Gli agenti della Polizia di Frontiera Aerea dell’Aeroporto di Capodichino hanno denunciato due persone coinvolte nella vendita ed utilizzo di certificazioni covid false. A renderlo noto è la Questura di Napoli.

Capodichino, due denunciati per utilizzo di certificazioni covid false

Una 29enne marocchina, diretta verso il suo Paese, alle attività di controllo documentale previste per i voli internazionali, ha esibito una certificazione medica falsa, attestante la sua negatività al tampone per covid-19. Vista l’emergenza sanitaria prima di accedere al velivolo è necessario attestare di non essere affetti dal virus, per non mettere a rischio l’incolumità di tutti gli altri passeggeri.
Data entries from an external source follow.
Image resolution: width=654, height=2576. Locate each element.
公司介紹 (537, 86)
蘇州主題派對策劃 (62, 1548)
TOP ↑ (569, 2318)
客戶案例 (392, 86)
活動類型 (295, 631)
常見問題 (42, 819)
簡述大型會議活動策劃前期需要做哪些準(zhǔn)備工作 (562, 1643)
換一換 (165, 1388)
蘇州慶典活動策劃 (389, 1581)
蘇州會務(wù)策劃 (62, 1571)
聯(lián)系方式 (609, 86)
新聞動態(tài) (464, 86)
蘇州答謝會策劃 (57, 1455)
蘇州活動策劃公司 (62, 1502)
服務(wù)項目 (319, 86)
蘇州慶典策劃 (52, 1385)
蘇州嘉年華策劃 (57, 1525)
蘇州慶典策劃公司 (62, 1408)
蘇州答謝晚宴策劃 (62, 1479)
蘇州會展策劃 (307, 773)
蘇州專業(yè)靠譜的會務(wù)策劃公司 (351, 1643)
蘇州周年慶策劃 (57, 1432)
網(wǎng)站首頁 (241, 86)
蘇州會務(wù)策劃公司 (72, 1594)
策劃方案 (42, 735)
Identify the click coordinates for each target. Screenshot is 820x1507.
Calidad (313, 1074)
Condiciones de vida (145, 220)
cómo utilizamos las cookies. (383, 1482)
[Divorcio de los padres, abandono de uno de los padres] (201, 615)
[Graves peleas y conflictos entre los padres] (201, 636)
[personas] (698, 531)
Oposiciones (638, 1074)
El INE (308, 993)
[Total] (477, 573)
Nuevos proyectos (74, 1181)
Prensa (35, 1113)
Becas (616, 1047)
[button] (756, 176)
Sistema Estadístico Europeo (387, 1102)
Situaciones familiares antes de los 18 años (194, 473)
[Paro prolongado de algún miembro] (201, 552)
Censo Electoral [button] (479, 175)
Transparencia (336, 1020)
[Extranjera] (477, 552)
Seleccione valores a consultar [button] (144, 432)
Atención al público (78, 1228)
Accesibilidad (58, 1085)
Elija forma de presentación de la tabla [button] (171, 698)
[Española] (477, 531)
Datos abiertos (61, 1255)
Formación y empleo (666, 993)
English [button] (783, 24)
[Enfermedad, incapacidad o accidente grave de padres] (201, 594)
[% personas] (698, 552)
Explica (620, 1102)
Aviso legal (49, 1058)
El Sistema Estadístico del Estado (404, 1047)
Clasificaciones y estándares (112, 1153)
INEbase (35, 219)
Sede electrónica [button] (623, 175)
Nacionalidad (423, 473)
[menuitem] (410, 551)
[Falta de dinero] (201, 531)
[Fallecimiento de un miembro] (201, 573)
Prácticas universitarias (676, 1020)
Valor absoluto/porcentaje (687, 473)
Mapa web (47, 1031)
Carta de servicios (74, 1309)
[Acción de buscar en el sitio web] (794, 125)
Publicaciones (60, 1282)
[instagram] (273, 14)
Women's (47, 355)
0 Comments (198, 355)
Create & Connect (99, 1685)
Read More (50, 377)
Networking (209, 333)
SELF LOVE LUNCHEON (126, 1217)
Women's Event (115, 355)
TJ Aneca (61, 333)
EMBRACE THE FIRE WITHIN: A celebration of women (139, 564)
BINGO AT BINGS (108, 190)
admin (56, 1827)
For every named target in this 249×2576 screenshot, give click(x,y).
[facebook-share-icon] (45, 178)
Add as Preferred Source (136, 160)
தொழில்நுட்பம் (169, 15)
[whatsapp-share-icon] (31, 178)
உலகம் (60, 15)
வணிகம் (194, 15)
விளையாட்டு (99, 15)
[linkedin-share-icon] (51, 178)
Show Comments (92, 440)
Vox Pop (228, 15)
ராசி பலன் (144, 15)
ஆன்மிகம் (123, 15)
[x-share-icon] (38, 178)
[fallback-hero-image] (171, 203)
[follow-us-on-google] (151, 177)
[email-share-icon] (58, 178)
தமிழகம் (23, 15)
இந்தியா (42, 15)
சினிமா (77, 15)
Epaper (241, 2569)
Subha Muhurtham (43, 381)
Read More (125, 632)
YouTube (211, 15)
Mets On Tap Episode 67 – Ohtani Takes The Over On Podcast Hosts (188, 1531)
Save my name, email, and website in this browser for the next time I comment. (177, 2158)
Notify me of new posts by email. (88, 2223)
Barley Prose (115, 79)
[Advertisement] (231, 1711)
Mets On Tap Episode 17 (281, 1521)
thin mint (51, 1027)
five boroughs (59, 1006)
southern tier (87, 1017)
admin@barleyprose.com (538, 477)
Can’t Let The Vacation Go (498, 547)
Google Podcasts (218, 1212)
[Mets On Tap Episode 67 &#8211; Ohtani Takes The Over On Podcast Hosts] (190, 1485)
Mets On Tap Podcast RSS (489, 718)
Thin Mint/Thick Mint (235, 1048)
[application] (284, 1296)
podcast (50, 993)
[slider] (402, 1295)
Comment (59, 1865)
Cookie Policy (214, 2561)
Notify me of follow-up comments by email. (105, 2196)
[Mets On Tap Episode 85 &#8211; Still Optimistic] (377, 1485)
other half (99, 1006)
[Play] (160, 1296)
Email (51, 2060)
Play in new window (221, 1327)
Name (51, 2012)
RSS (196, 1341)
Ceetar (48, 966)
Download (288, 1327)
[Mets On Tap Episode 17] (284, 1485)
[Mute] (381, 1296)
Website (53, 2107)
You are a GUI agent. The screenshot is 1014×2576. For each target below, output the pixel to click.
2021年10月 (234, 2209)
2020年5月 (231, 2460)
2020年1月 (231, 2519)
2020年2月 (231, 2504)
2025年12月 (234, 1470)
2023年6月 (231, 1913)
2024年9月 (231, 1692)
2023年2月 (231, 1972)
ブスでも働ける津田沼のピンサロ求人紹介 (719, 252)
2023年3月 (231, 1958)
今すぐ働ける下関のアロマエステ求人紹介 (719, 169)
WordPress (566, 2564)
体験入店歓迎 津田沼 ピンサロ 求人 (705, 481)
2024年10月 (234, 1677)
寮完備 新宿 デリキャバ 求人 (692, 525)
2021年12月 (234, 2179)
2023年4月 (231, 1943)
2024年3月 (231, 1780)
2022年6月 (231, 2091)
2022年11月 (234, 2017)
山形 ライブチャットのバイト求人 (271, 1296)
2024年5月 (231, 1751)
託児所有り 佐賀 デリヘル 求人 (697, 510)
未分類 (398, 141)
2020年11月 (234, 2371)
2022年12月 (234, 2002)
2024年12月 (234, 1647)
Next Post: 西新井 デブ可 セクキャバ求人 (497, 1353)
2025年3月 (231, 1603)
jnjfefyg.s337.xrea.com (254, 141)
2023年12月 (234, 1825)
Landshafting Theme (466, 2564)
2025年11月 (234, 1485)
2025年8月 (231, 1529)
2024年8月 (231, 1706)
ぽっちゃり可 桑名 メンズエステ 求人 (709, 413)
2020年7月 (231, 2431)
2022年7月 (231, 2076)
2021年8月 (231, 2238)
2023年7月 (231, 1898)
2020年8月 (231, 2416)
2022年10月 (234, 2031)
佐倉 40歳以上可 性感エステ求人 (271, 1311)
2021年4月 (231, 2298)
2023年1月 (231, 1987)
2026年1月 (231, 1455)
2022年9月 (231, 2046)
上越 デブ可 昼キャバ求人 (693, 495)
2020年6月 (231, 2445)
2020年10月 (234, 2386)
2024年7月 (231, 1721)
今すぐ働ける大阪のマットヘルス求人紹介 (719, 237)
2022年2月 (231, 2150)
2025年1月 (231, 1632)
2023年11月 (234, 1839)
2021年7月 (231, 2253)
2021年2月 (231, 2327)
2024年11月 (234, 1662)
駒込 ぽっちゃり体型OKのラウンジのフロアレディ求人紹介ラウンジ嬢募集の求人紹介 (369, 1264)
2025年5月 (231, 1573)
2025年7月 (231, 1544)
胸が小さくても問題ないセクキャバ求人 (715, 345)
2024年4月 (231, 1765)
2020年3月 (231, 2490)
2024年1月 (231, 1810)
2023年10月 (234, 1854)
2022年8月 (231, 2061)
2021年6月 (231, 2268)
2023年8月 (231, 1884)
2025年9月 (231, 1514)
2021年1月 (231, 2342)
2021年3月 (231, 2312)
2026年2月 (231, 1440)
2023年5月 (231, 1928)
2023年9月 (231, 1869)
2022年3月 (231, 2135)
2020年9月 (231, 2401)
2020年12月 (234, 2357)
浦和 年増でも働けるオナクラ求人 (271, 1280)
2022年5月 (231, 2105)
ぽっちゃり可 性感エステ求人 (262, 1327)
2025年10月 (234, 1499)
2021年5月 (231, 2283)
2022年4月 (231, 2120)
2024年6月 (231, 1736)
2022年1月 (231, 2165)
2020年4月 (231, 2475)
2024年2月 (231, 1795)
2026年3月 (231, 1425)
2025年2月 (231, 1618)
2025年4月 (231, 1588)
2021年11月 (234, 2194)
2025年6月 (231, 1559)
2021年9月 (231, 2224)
Diverse, infatti, sono le precauzioni messe in atto nel settore del trasporto aereo per far fronte all’emergenza covid, oltre alle crescenti difficoltà che incombono sull’intero settore.

La donna ha presentato la certificazione agli addetti ma in realtà si è trattato di un documento fasullo. Gli agenti hanno poi scoperto che le era stato venduto poco prima all’interno dell’aeroporto al costo di 50 euro. Di qui è partita la ricerca al responsabile, poco dopo fermato e denunciato dalle forze dell’ordine.

Queste ultime, grazie alle descrizioni fornite dalla donna e ai filmati recuperati dal sistema di videosorveglianza, hanno rintracciato l’uomo, un 45enne marocchino, coinvolto nell’attività di vendita. Lo hanno trovato all’ingresso dello scalo aereoportuale, in possesso di ben 9 ulteriori certificazioni simili, un cellulare e 6.678 euro.

L’uomo, già con precedenti di polizia, è stato denunciato per ricettazione e vendita o acquisto di cose con impronte contraffatte di una pubblica autenticazione o certificazione. Quanto alla donna, invece, è stata denunciata per l’utilizzo di un atto falso.